[Start of Data provided]
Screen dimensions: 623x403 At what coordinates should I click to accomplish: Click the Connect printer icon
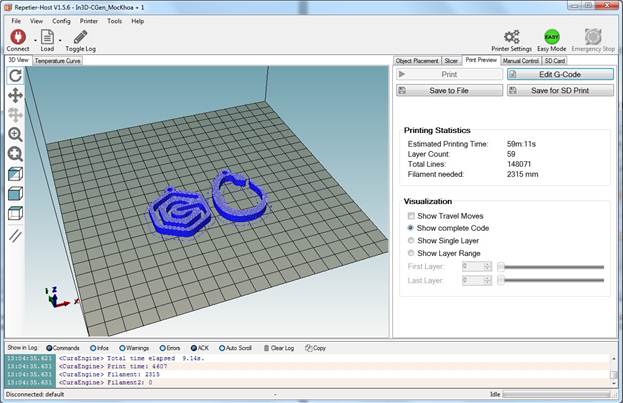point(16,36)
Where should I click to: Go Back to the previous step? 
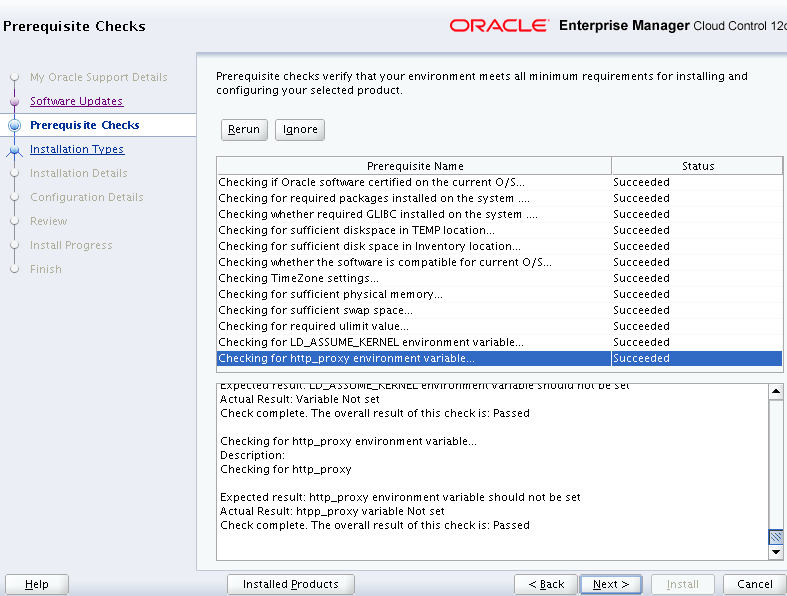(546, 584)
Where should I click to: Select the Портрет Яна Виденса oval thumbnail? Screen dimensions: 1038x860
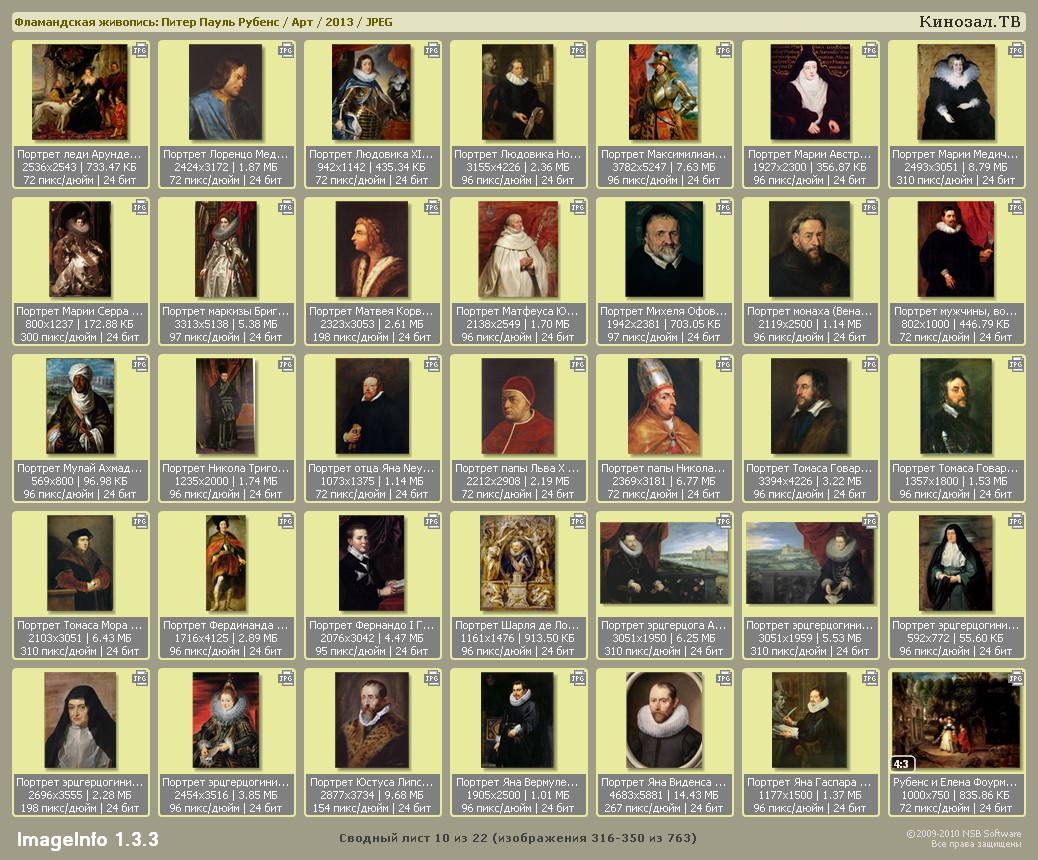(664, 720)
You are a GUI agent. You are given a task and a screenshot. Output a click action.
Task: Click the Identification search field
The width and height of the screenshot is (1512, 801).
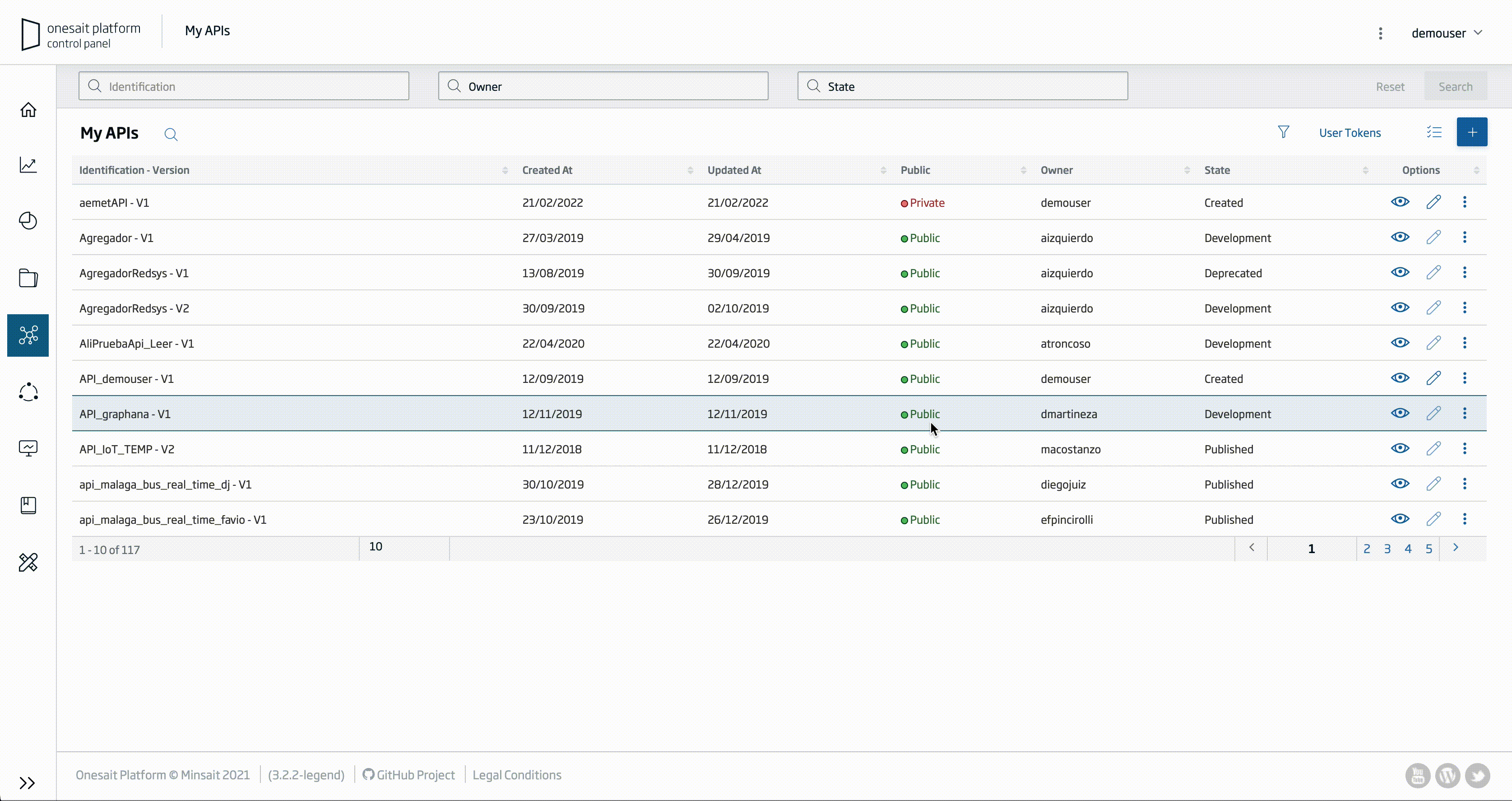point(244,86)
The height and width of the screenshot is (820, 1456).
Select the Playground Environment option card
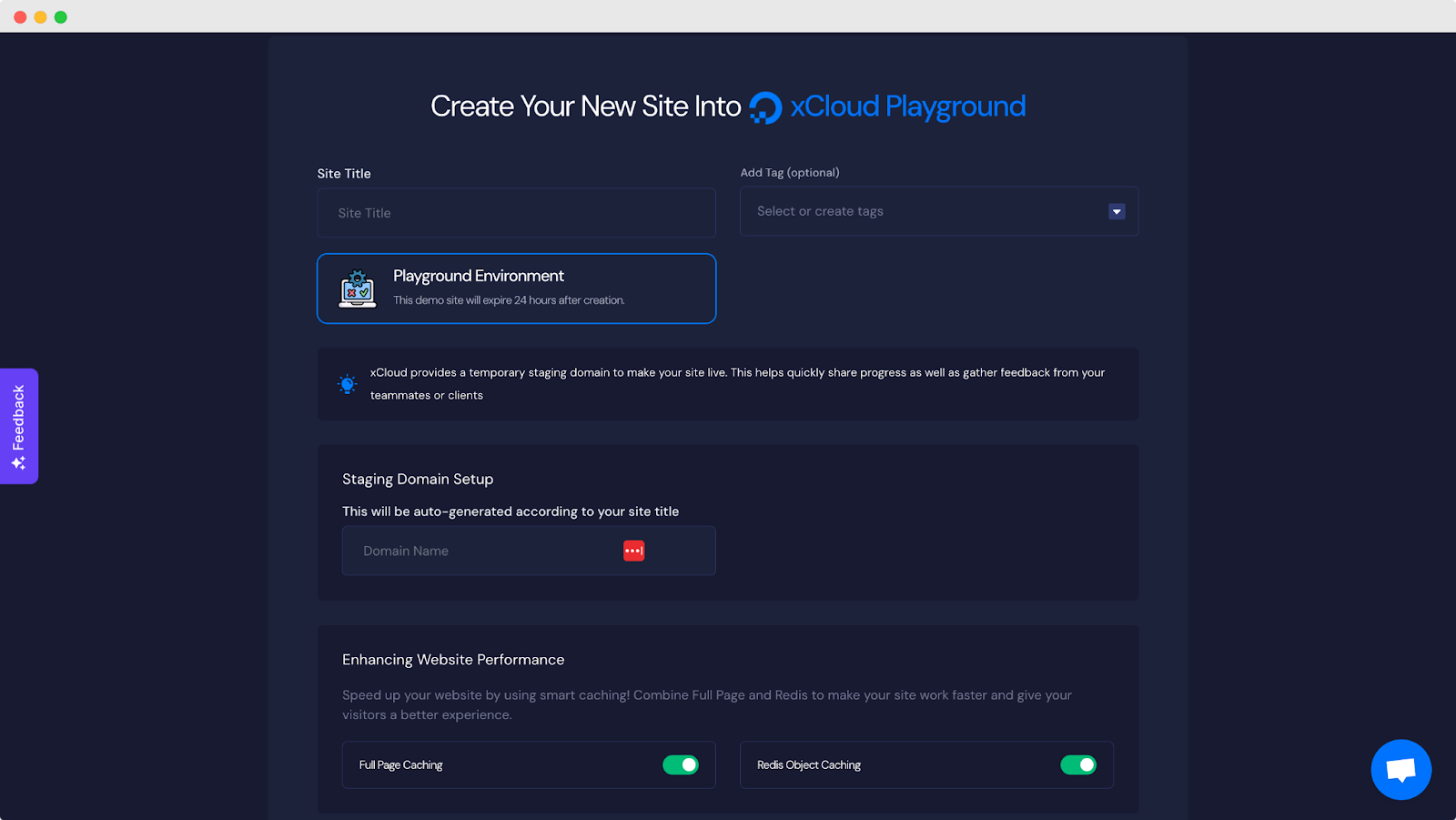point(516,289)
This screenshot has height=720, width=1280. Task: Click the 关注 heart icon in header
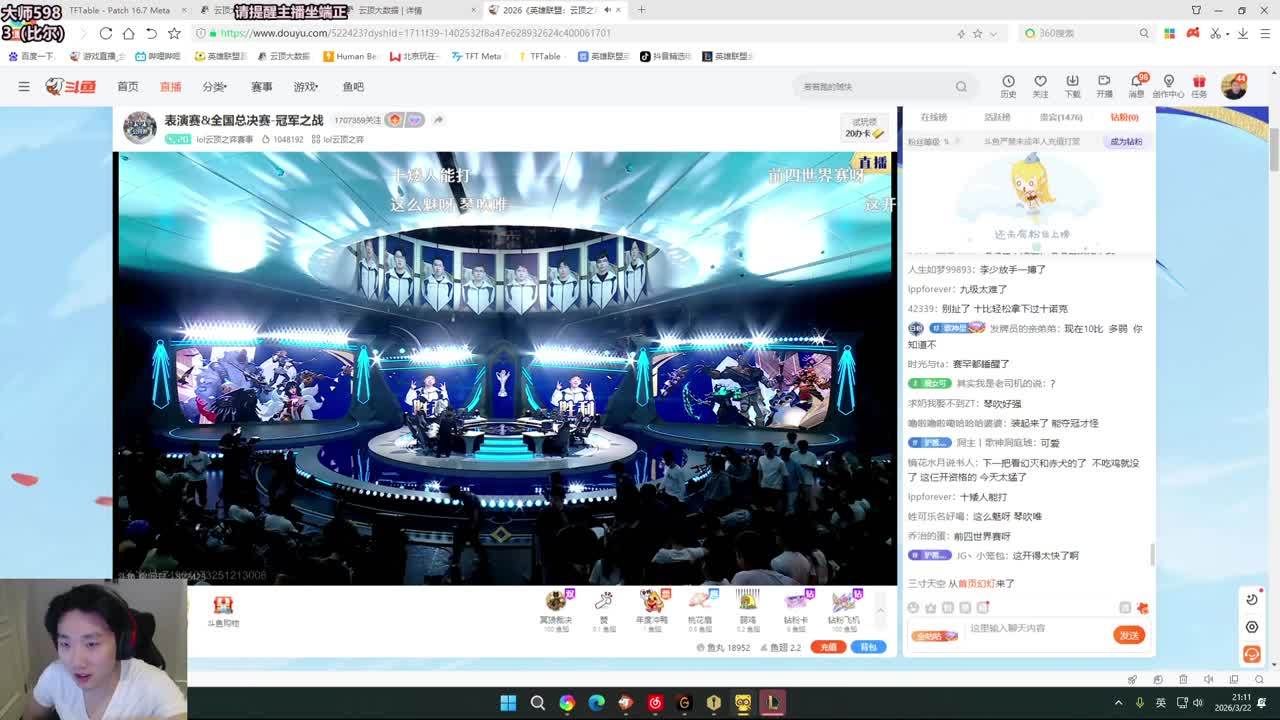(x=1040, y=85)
[End of Data provided]
◆ Exercise ◆
Please express every line of the records above as a Markdown table with the columns "Row" and "Record text", numbering the rows and skipping blank lines. Leave the pictures out of the answer.

◆ Exercise result ◆
| Row | Record text |
|---|---|
| 1 | Screen dimensions: 623x403 At what coordinates should I click to accomplish: Click the Connect printer icon |
| 2 | point(16,36) |
| 3 | Where should I click to: Go Back to the previous step?  |
| 4 | (546, 584) |
| 5 | Where should I click to: Select the Портрет Яна Виденса oval thumbnail? Screen dimensions: 1038x860 |
| 6 | (664, 720) |
| 7 | You are a GUI agent. You are given a task and a screenshot. Output a click action. |
| 8 | Task: Click the Identification search field |
| 9 | The width and height of the screenshot is (1512, 801). |
| 10 | point(244,86) |
| 11 | The height and width of the screenshot is (820, 1456). |
| 12 | Select the Playground Environment option card |
| 13 | point(516,289) |
| 14 | This screenshot has height=720, width=1280. Task: Click the 关注 heart icon in header |
| 15 | (x=1040, y=85) |